Continuing this theme and wishing I had more time to go into it, here is the third of Berry’s “Good Solutions”:
“A good solution improves the balances, symmetries, or harmonies within a pattern–it is a qualitative solution–rather than enlarging or complicating some part of a pattern at the expense or in neglect of the rest.”
This might be the core idea of all the good solutions. Because we are anti-structure and anti-form in our artistic habits and because in our business habits we apply the patterns to limited domains (only including what we can measure), we are unable to think about “balances, symmetries, or harmonies within a pattern.” We dismiss these as vestiges of an outdated, pre-Darwinian world, if we think about them in context, or we simply regard them as impactical and too hard to think about.

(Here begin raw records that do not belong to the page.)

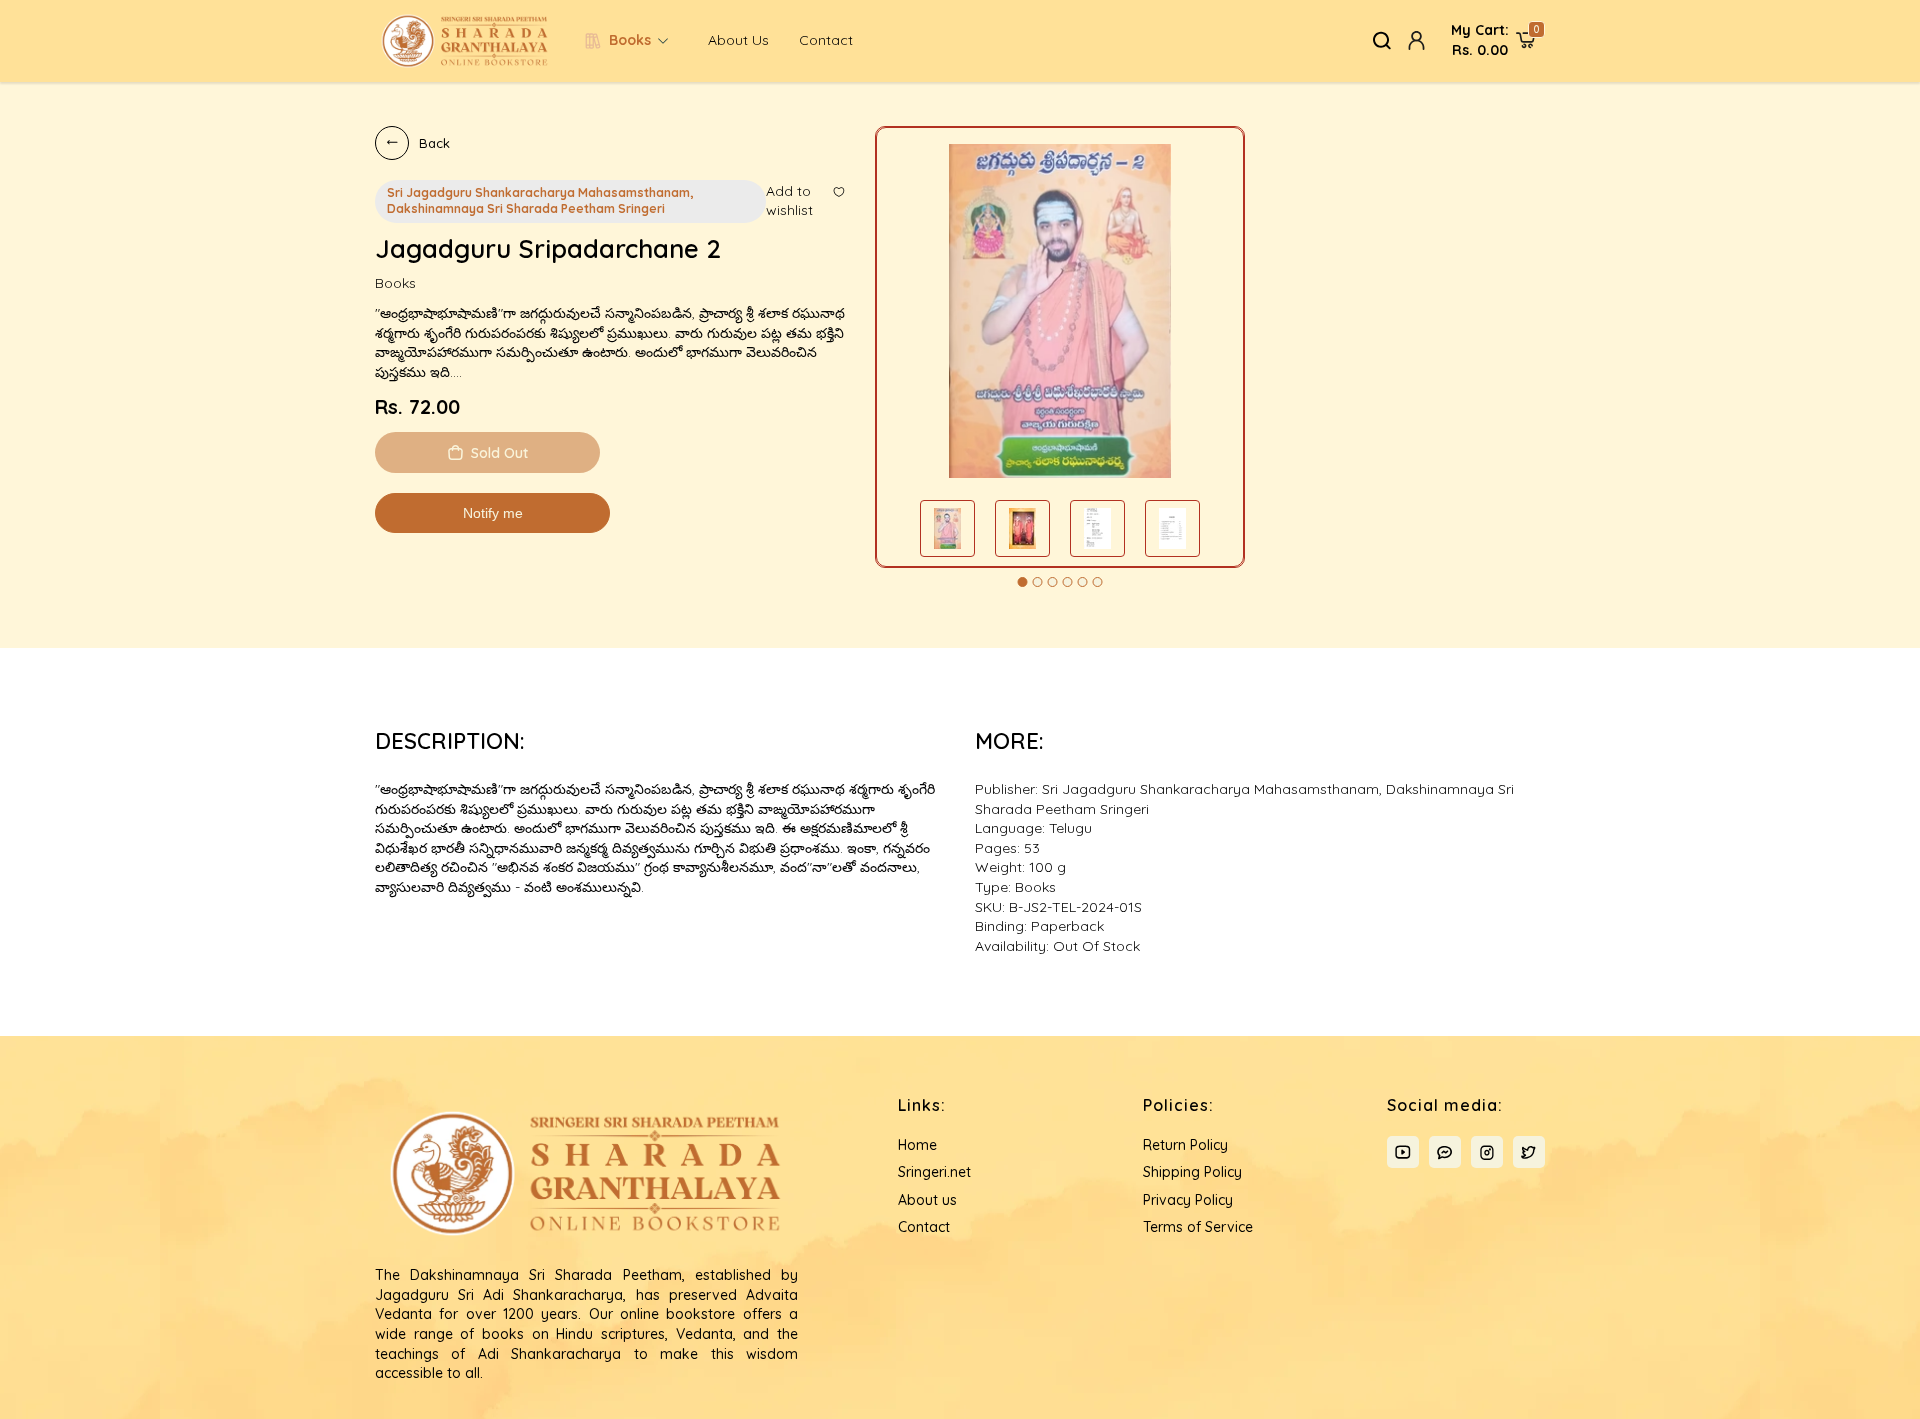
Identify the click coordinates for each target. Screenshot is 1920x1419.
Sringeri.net (934, 1172)
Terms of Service (1198, 1227)
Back (434, 143)
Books (630, 40)
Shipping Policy (1192, 1172)
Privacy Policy (1188, 1200)
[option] (1060, 311)
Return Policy (1185, 1145)
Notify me (493, 513)
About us (738, 40)
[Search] (1382, 40)
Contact (826, 40)
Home (917, 1145)
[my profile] (1416, 40)
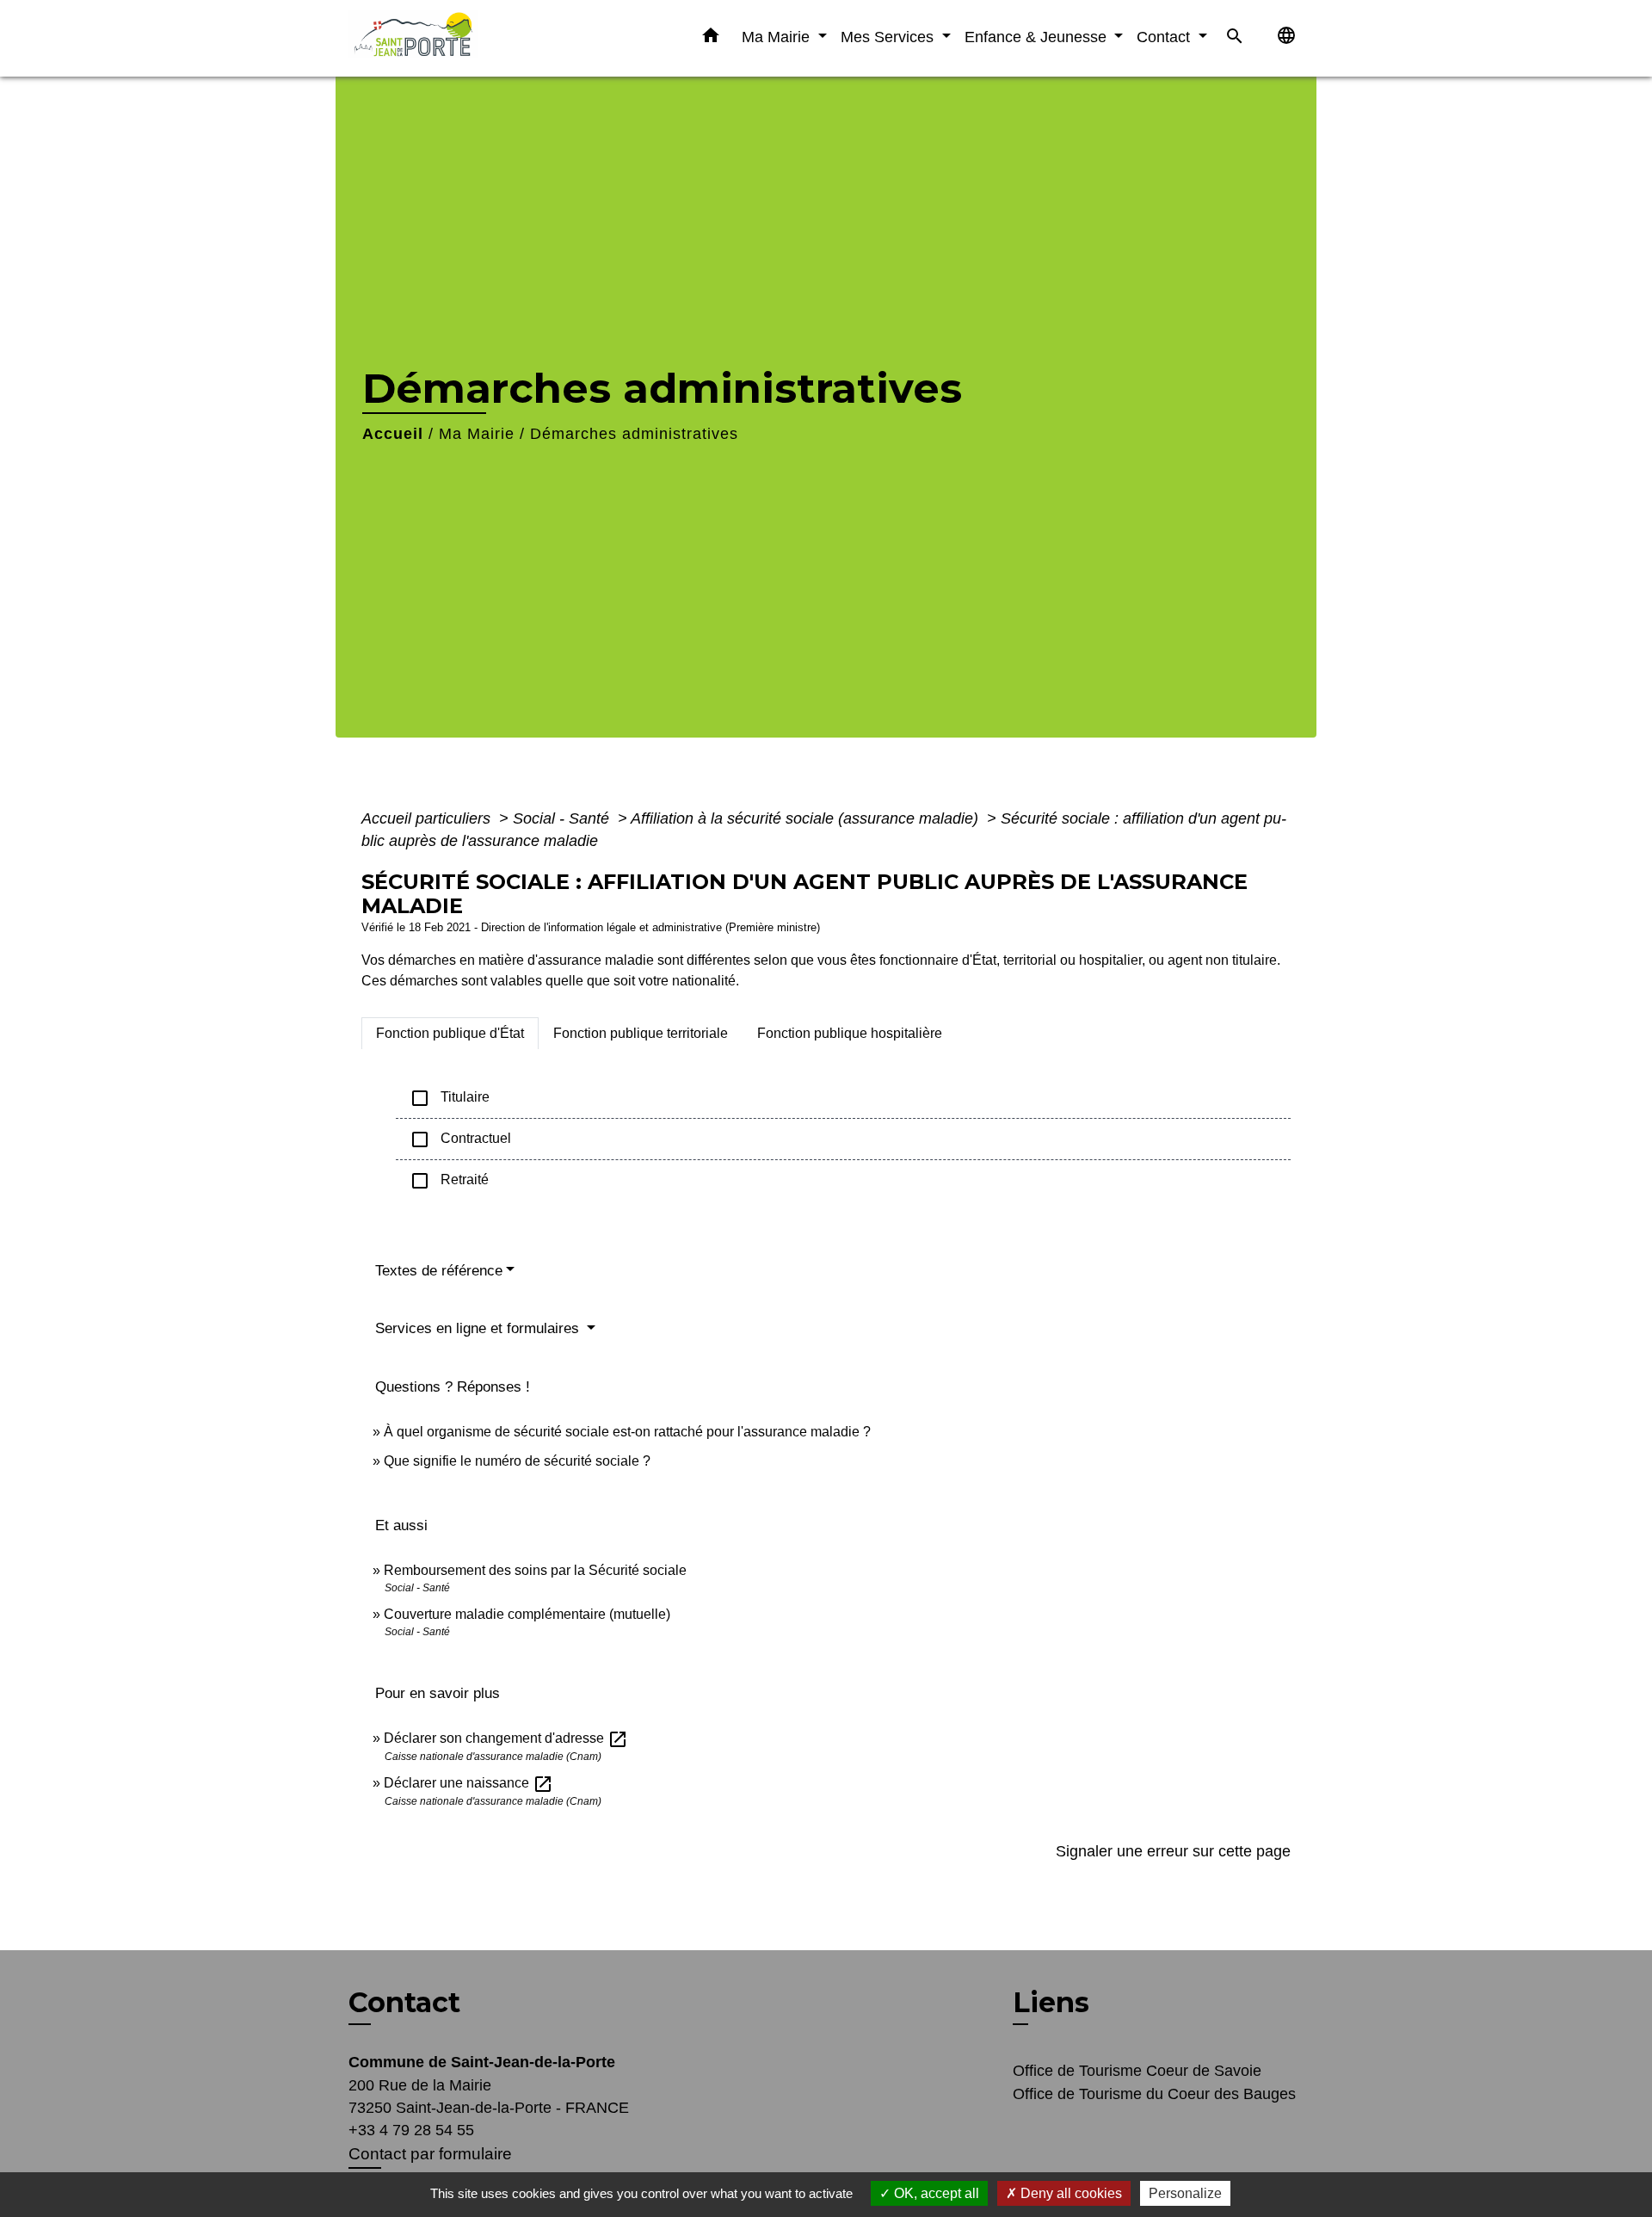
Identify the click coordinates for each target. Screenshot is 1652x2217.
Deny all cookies (1069, 2193)
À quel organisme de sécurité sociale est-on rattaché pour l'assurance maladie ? (627, 1431)
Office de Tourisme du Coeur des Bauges (1154, 2094)
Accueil (392, 433)
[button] (711, 38)
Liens (1051, 2002)
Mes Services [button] (889, 37)
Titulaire (450, 1098)
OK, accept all (935, 2193)
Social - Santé (563, 818)
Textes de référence (438, 1271)
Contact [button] (1165, 37)
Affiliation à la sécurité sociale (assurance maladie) (807, 818)
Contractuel (460, 1139)
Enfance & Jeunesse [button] (1038, 37)
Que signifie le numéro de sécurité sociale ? (517, 1461)
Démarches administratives (634, 433)
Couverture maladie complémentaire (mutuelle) (527, 1614)
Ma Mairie (477, 433)
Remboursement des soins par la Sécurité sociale (535, 1570)
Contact (404, 2002)
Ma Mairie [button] (778, 37)
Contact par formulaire (430, 2154)
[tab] (450, 1033)
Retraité (449, 1180)
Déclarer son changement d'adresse (506, 1738)
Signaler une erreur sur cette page (1173, 1851)
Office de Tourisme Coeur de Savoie (1137, 2070)
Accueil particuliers (428, 818)
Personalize (1185, 2193)
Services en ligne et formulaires (479, 1328)
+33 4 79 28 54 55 (411, 2130)
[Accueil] (456, 38)
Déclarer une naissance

Here’s an intellectual exercise: list three or four problems with American education. Now read three articles on each (or just choose one). Analyze the solutions proposed in each, looking for the following: non-quantitative solutions, recognition of the wider patterns within which the specific problem being discussed is contained (how far out do those patterns go?), use of words like harmony, balance, and symmetry.
You’ll probably read about “balance” because it is the easiest to see and the most external of the principles of order. You can balance something within itself without any regard at all for the wider patterns within which the thing subsists. Balance doesn’t ensure the health of an organism, though it is necessary.
I hope I can write more on this principle. I also hope others will comment, especially school leaders. I truly believe that Berry has put his finger on the fatal flaw in the implicit organizational theory of our society.